VERS UNE PHILOSOPHIE DIALOGIQUE DE LA DANSE
FOR A DIALOGIC PHILOSOPHY OF DANCE
- Thesis -
September 2019, Brussels
Final essay of my Philosophy degree written under the inspiring direction of Sophie Klimis at Saint-Louis University (Brussels).
INTRODUCTION [EXTRAIT]
Penser la danse peut sembler chemin par nature épineux voire impossible. Quand le philosophe porte son attention sur l’objet du monde qu’est la danse, il ne cherche, en effet et a priori aucunement à la réaliser, à se laisser entraîner, habiter ou gagner par celle-ci, sa tâche
philosophique requérant « seulement » et, semble-t-il, exclusivement de lui qu’il s’attache à penser cette pratique. De même, lorsqu’un danseur monte sur scène[1], son art semble tout entier se déployer à partir de la seule mise en jeu et en tension(s) de son corps, symbole par excellence
de l’ancrage dans le monde, de la pratique[2], et, ce, sinon à l’exclusion, tout du moins indépendamment de toute pensée ici entendue comme réflexion théorique. Dans un contexte culturel où les notions d’« esprit » et de « corps », de « théorie » et de « pratique » sont, depuis
plusieurs millénaires[3], perçues comme exclusives l’une de l’autre voire antagonistes, la rencontre entre philosophie et danse me semble fortement compromise, la première étant quasi systématiquement associée à l’esprit et, dans sa suite, à la théorie par opposition à la seconde
représentant, quant à elle, le paroxysme du corps et de la pratique. A l’instar de deux partenaires incapables de trouver une quelconque prise pour un porté qui, de ce fait, n’aura probablement pas lieu, la philosophie et la danse, lorsqu’ainsi envisagées, me semblent condamnées à
éternellement se manquer ou, au mieux, à possiblement s’effleurer sans jamais pouvoir s’étreindre ni même pleinement se toucher.

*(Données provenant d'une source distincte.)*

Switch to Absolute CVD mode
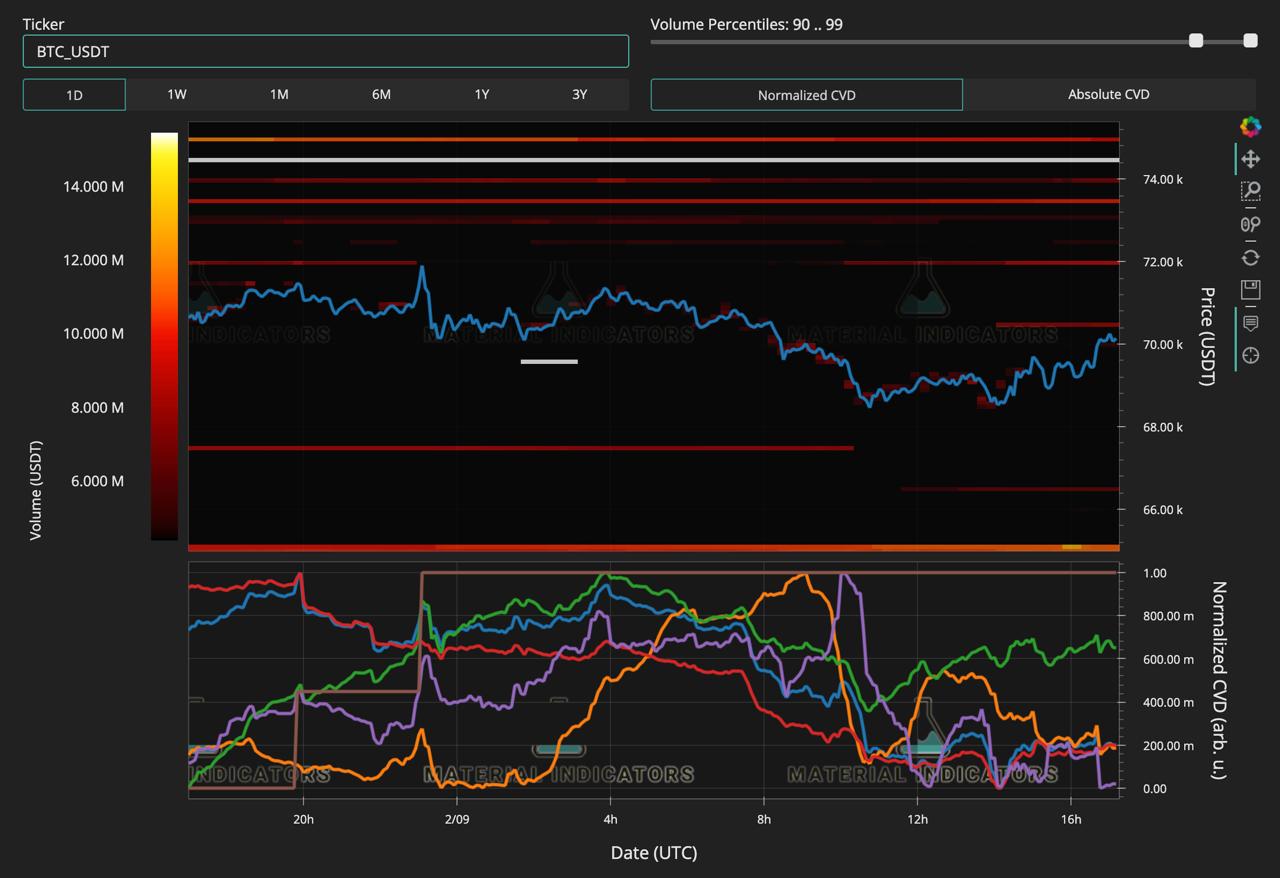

[1] Je m’intéresserai exclusivement, dans le cadre de cette réflexion, à la danse dite de concert, c’est-à-dire, à la danse destinée à être produite sur scène contrairement, par exemple, aux danses rituelles.
[2] Terme à comprendre en regard de sa racine grecque : prattô, je fais. Un agir, me semble-t-il, nécessairement lié au corps.
[3] La philosophie occidentale entretiendrait, en effet, depuis ses origines grecques, une conception complexe du rapport entre esprit et corps comme le restituent remarquablement certains dialogues platoniciens tels le Phèdre ou le Phédon. Le rapport complexe entre esprit (nous), cœur-ardeur (thumos) et affects (pathè) n’aurait été, que plus tardivement, appauvri et caricaturé, lors de la reprise de la pensée de Platon par le néoplatonisme et, dans sa suite, le platonisme.